Results shows that 5-10% of the variation in gas flow rate is due to tidal variation (Boles et al., submitted). Time series analyses clearly show four principal tidal components with periods of 12.00 hr, 12.42 hr, 23.93 hr, and 25.82 hr. The correlation indicates that each 30 cm. (foot) increase of sea height results in a decrease of 3.0 to 3.8 m3 hour-1 or 0.5% of the hourly flow rate. The observed changes can best be accounted for by 1) a pore activation model, whereby gas is released from small pores at low pressures but is inhibited at higher pressure and 2) pressure dependent gas solubility changes (see Boles et al., submitted).
New analysis of the tide-seepage data indicates there is a strong correlation (R2=0.945) between rate of change in tide height and rate of change of seepage. The seepage rate changes by as much as 10 cubic meter/hour/hour depending on the rate of tide change.

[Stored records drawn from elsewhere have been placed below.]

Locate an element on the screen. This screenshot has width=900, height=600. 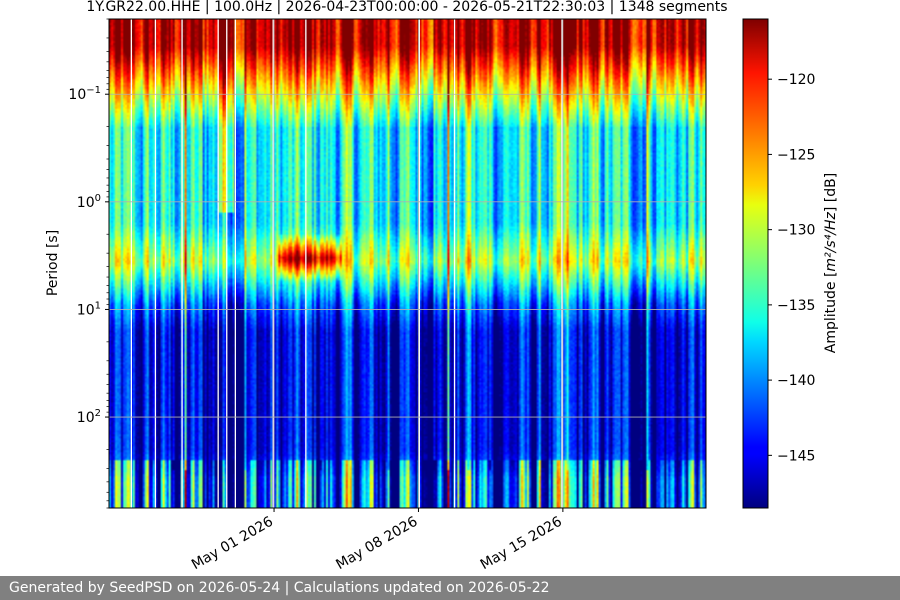
x-tick-label: May 01 2026 is located at coordinates (232, 544).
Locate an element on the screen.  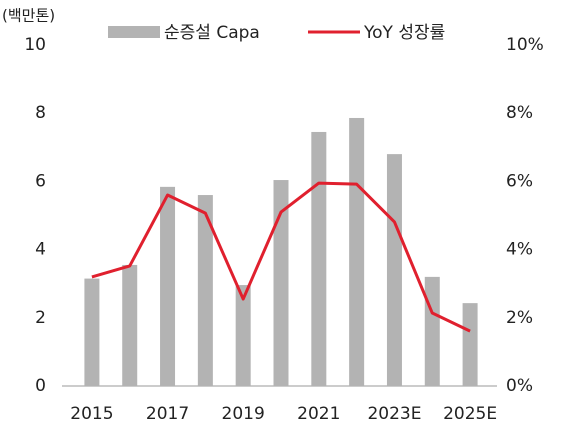
y2-tick-label: 10% is located at coordinates (525, 45).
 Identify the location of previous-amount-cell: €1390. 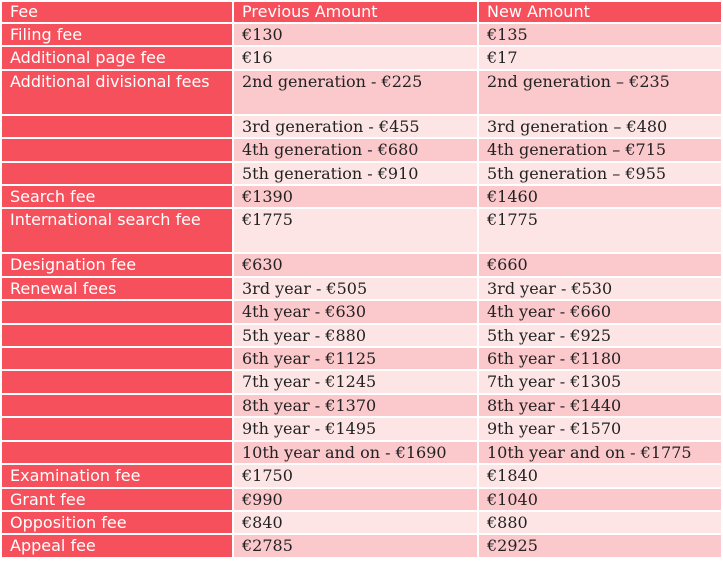
(356, 197).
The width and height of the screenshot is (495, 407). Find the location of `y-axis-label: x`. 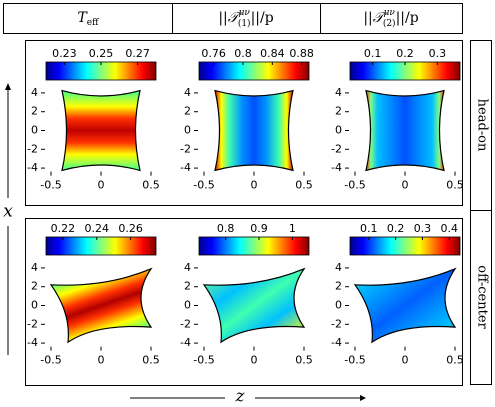

y-axis-label: x is located at coordinates (8, 212).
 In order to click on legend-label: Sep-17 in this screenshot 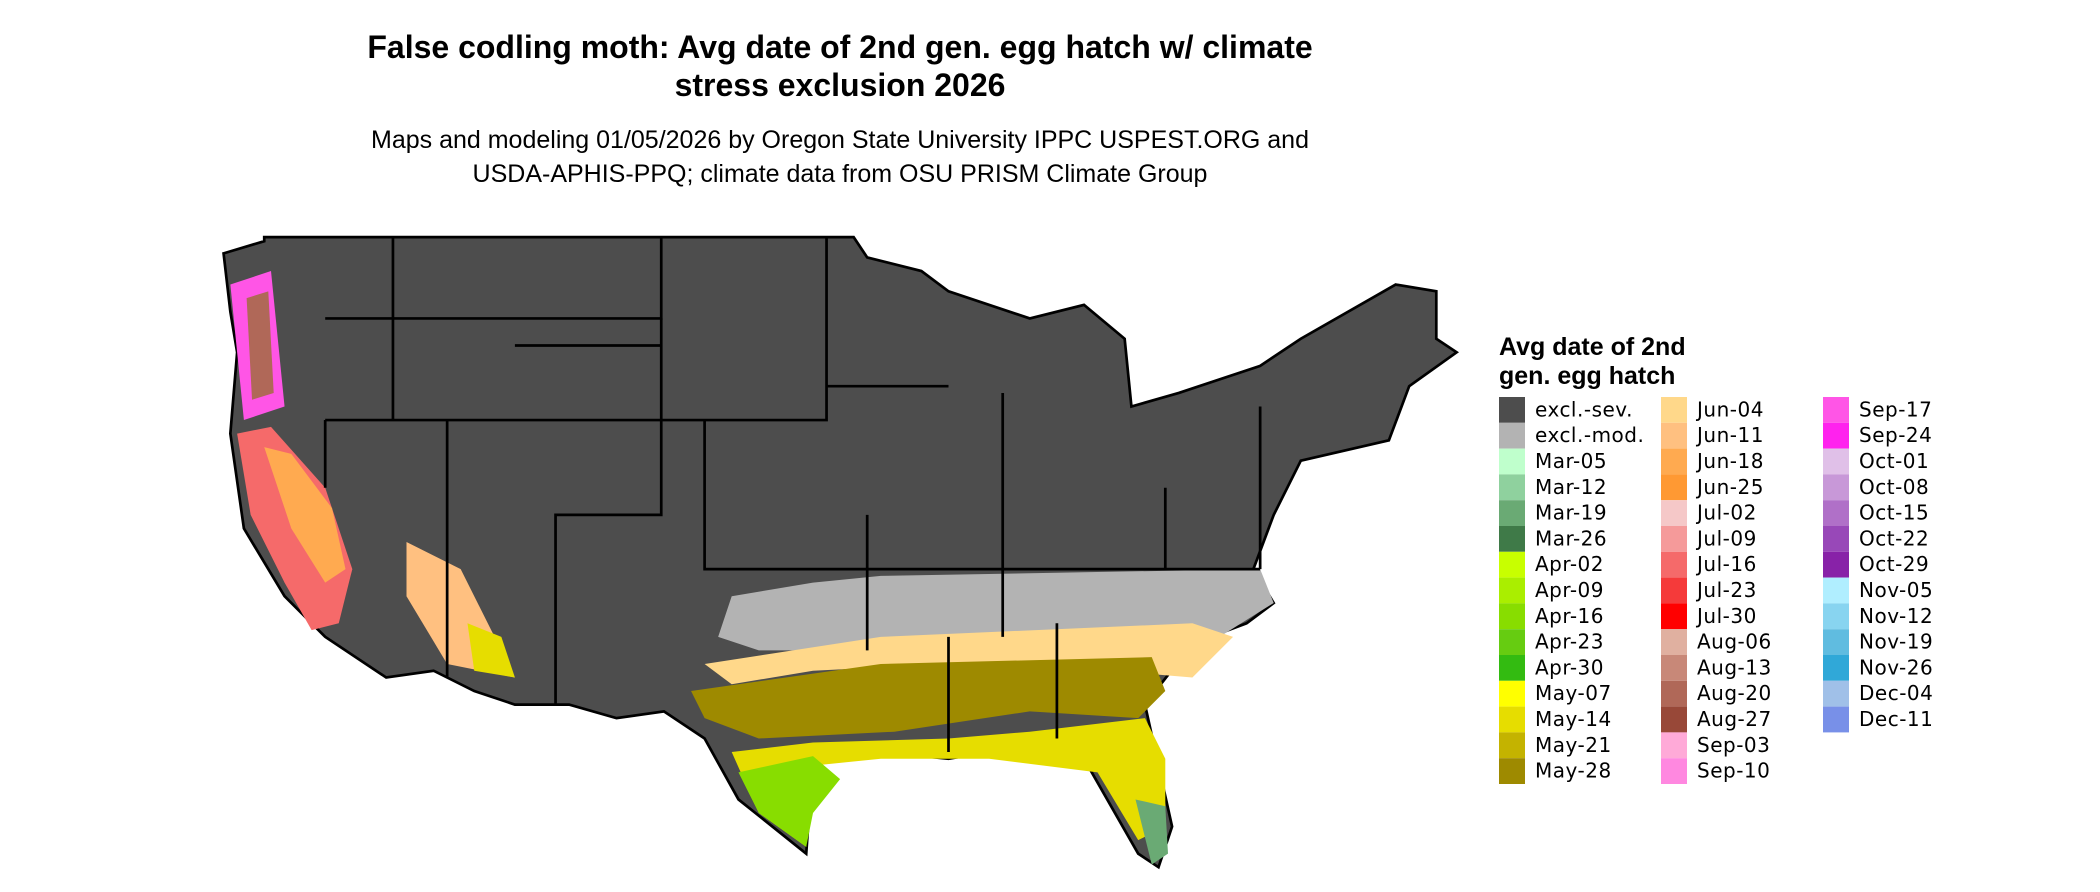, I will do `click(1896, 409)`.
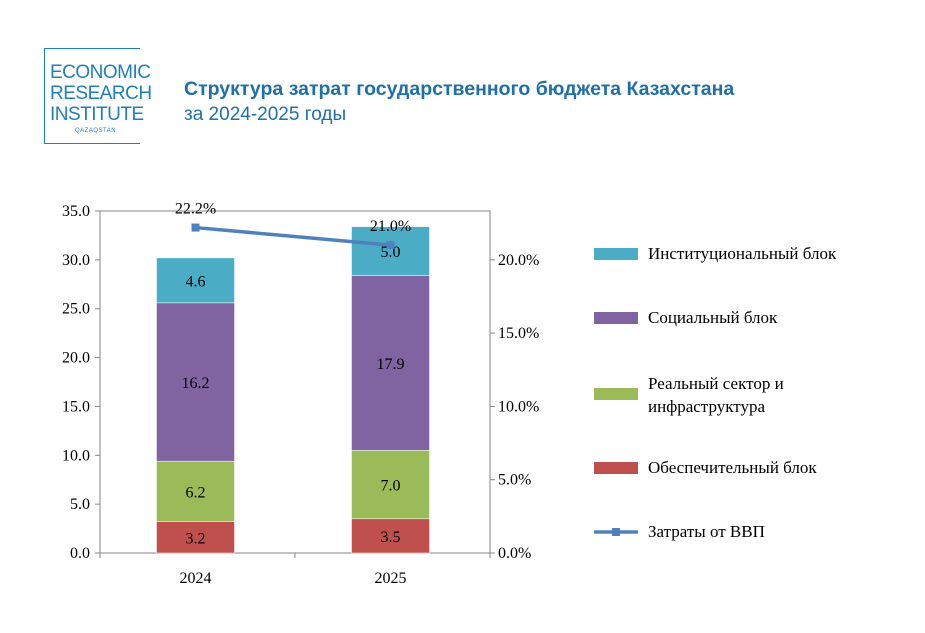  What do you see at coordinates (616, 254) in the screenshot?
I see `legend-swatch-institutional` at bounding box center [616, 254].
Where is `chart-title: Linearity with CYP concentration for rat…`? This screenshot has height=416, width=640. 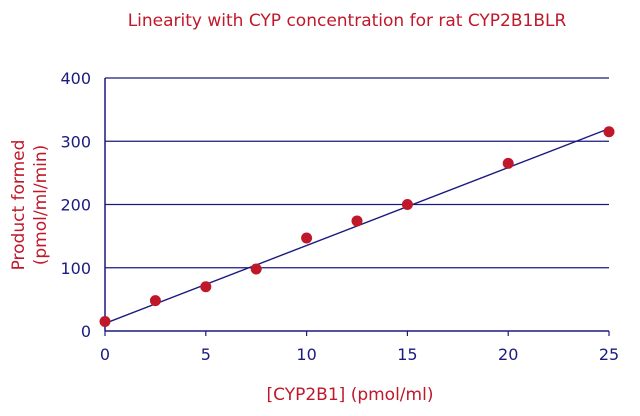
chart-title: Linearity with CYP concentration for rat… is located at coordinates (348, 21).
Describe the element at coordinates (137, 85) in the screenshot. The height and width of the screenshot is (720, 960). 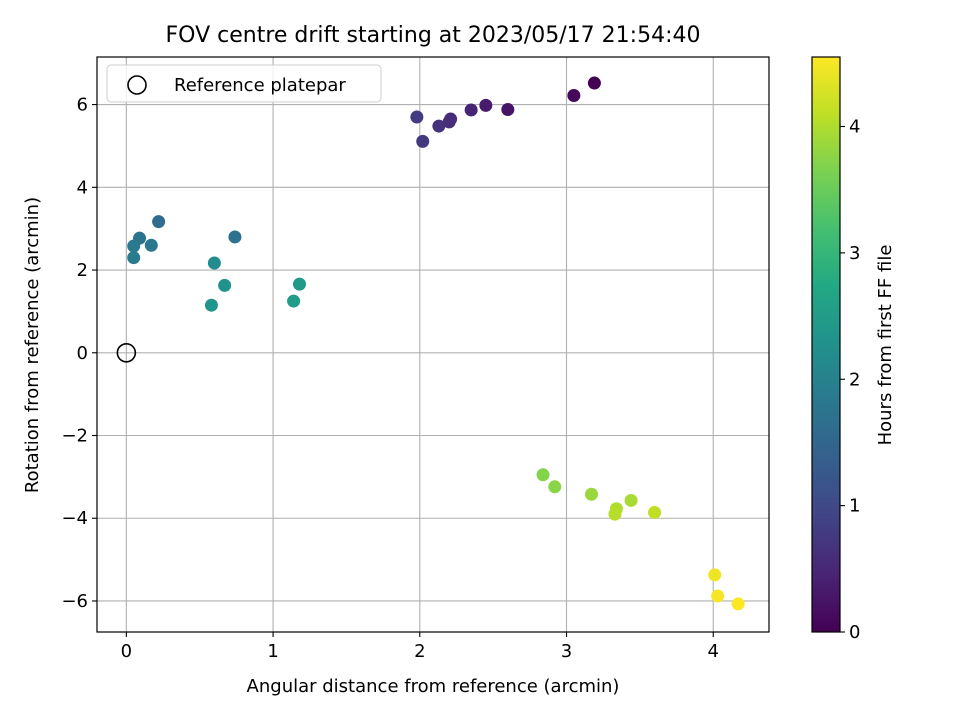
I see `legend-marker-icon` at that location.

The slope of rate of tide change (dH) in cm/hour over rate of change in seepage rate (dQ) in cubic meter/hour/hour is dH/dQ = -6.4. The seepage response appears to be symmetrical to the changes in tide height.
In addition to tidal influences on seepage rate, the monitor period contains two large scale (5 month) sinusoidal variations in seepage, which are not related to periods of particularly high or low tide. The cause of these month scale variations is under investigation.
A long term (month to decadal time scale) comparison of variation in seep rate to hydrocarbon production from the nearby South Ellwood oil field indicates that during a 10 year period, reservoir pressure remain relatively constant in key wells, while the seep rate dropped by more that 40%. A recent month long platform shutdown also did not affect the seep rate. Apparently on month to decadal time scales, removal of hydrocarbon from the reservoir or changes in reservoir pressure do not affect the seep rate at the tent. Changes in seepage are probably related to shifts in seep orifices at the sea surface with respect to the seep tents, and/or complex slug flow of buoyant natural gas along the steep dipping Ellwood anticline fault.